Task requirements -> Please give the lines again, starting at the line that contains "Task: Click the Wireless icon in sidebar" and stopping after the line that contains "I will pos(222,302).", and swap "icon" for "symbol" while leaving everything else unchanged.

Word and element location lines

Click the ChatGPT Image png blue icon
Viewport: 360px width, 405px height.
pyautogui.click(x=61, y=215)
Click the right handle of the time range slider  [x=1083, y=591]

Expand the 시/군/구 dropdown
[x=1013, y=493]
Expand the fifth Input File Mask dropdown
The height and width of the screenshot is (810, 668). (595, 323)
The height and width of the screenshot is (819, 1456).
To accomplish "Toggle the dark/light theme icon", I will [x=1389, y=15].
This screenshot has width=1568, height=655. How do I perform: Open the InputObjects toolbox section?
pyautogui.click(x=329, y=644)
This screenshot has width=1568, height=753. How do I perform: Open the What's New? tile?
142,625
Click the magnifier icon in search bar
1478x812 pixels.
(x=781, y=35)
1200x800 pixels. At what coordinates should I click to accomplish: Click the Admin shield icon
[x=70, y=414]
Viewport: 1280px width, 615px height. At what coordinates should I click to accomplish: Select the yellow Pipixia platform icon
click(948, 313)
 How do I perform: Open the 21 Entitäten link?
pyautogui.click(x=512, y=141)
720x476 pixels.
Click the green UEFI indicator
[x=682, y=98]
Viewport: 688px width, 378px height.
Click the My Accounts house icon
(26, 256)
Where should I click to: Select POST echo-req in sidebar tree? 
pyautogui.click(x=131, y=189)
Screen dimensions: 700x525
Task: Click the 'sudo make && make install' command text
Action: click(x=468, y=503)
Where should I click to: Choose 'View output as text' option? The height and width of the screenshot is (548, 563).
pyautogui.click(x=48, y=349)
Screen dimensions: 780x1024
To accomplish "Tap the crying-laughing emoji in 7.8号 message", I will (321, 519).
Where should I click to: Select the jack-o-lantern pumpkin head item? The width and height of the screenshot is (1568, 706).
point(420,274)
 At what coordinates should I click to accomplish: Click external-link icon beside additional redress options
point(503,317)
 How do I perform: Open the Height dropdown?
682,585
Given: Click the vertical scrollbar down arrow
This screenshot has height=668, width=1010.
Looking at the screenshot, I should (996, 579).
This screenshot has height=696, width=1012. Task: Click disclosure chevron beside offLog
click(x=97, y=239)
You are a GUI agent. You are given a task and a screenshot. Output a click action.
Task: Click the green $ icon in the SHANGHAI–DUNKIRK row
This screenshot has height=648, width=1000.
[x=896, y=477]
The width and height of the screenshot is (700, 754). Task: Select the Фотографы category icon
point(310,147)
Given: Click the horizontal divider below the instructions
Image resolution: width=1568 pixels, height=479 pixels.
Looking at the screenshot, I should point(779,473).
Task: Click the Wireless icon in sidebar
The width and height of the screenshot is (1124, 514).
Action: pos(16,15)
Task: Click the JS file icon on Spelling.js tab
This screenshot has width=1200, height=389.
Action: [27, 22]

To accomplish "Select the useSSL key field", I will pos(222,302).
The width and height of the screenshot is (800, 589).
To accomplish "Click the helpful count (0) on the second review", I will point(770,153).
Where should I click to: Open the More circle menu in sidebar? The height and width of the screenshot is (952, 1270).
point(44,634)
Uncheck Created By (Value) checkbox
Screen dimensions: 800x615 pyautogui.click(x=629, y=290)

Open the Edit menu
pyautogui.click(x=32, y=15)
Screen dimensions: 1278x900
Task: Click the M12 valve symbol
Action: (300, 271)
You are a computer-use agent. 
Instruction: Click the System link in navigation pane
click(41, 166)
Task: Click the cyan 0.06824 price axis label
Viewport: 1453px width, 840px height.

Expected output ->
Task: Click the Wireless symbol in sidebar
The width and height of the screenshot is (1124, 514).
Action: pos(16,15)
Task: Click the JS file symbol on Spelling.js tab
This screenshot has width=1200, height=389.
Action: [27, 22]

To accomplish "Select the useSSL key field", I will pos(222,302).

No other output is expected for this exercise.